Kennedy coming around at right time
JUL 24, 2012 12:33a ET
The clutch hit stole the show in the D-backs 6-3 win, their fourth straight, but Kennedy's second straight dominant outing was perhaps the bigger story in a season where the right-hander hasn't been himself.
"Good pitching gets overshadowed when you hit a triple like that," Kennedy said. "I just wanted to go out there (on the mound) and kind of do what we did last time."
That the Kennedy of old -- the one that won 21 games last season -- may be re-emerging now is no minor development. The D-backs are trying to stay in contention and Kennedy will be paramount to them doing so. Kennedy had his best outing of the season last Wednesday in Cincinnati with eight innings of one-run ball and followed up with a start Monday only a tad less dominant.
In eight innings Kennedy surrendered two runs on five hits and struck out seven Rockies. He also issued no walks for the fourth time in twenty starts this season and the first time in back-to-back outings. It was also the first set of back-to-back eight inning outings by a D-backs pitcher since Kennedy did it June 11 and June 16 last season.
"He gave us eight innings, which was important," D-backs manger Kirk Gibson said. "We're trying to get our bullpen rested and in order."
Kennedy has struggled much of this season to command his pitches, leaving him without the key component of his 2011 success. But in his last two outings Kennedy has found command of his fastball and changeup.
"It's a big difference," Kennedy said. "It makes it a lot easier when you're hitting your spots. … My changeup is down instead of up. I just feel like my command all around has been better."
Kennedy said commanding those pitches allows him more leeway with his off-speed pitches. He is still working to regain confidence his breaking ball, which he threw somewhat sparingly Monday and often in the dirt.
And then of course there was Kennedy's triple. Rockies starter Jonathan Sanchez had already issued two walks in the inning when he gave Ryan Roberts first base, choosing to pitch to Kennedy with two outs and the bases loaded. Kennedy made him pay, driving a 1-1 change up deep into left-center field. It was the first bases-loaded triple by a pitcher in D-backs history.

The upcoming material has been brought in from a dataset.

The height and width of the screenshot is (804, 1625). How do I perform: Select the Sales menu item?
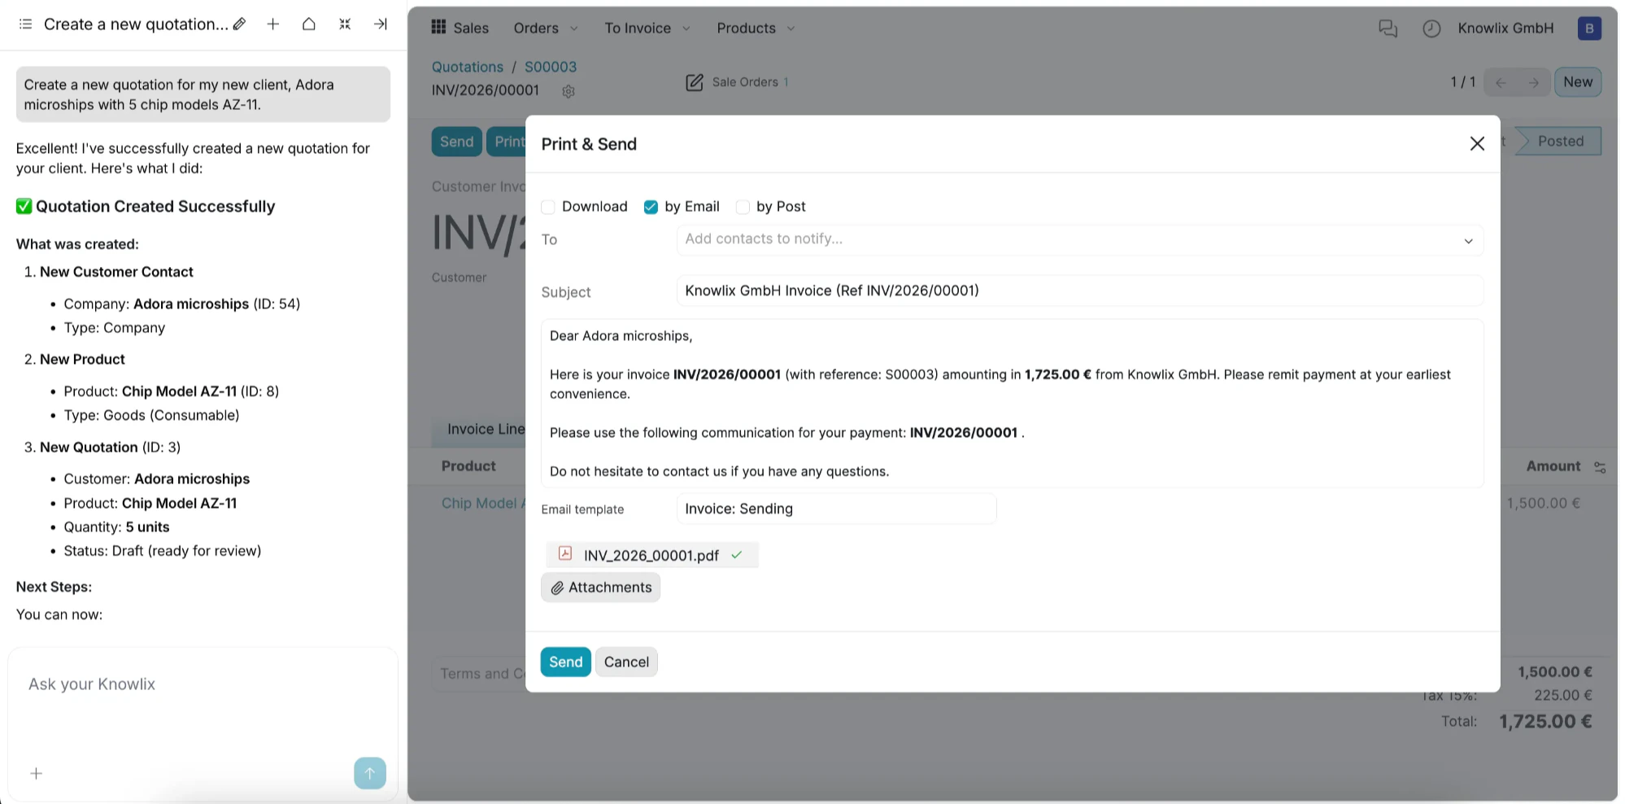tap(470, 28)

"I haven't hit the ball very good at all this year," Kennedy said. "I just saw the ball and tried to make solid contact. It felt good to actually do something in that situation."
With a little more pull, Kennedy might have had his first career home run and a grand slam. Regardless, it was the biggest hit of Kennedy's career to date and brought in nearly as many RBI in one hit as he had all last season, when he knocked in a career best four runs.
"I've never seen him hit a ball that hard or far in (batting practice)," Gibson said. "And I've been here seven years and all of (Kennedy's) years."
Added D-backs first baseman Paul Goldschmidt: "He's a good hitter. It's funny how he hasn't had that many hits this year, but he always has good at-bats."
The D-backs don't expect Kennedy to get hits like that regularly, but they do expect him to routinely pitch like he did Monday. In fact, they need him to. He is the supposed staff ace and they need him to be down the stretch if the D-backs are to return to the postseason.
"He expects (strong starts) as well," Gibson said. "It's not going to happen every time, but it's just good to see him throw back-to-back games with consistency."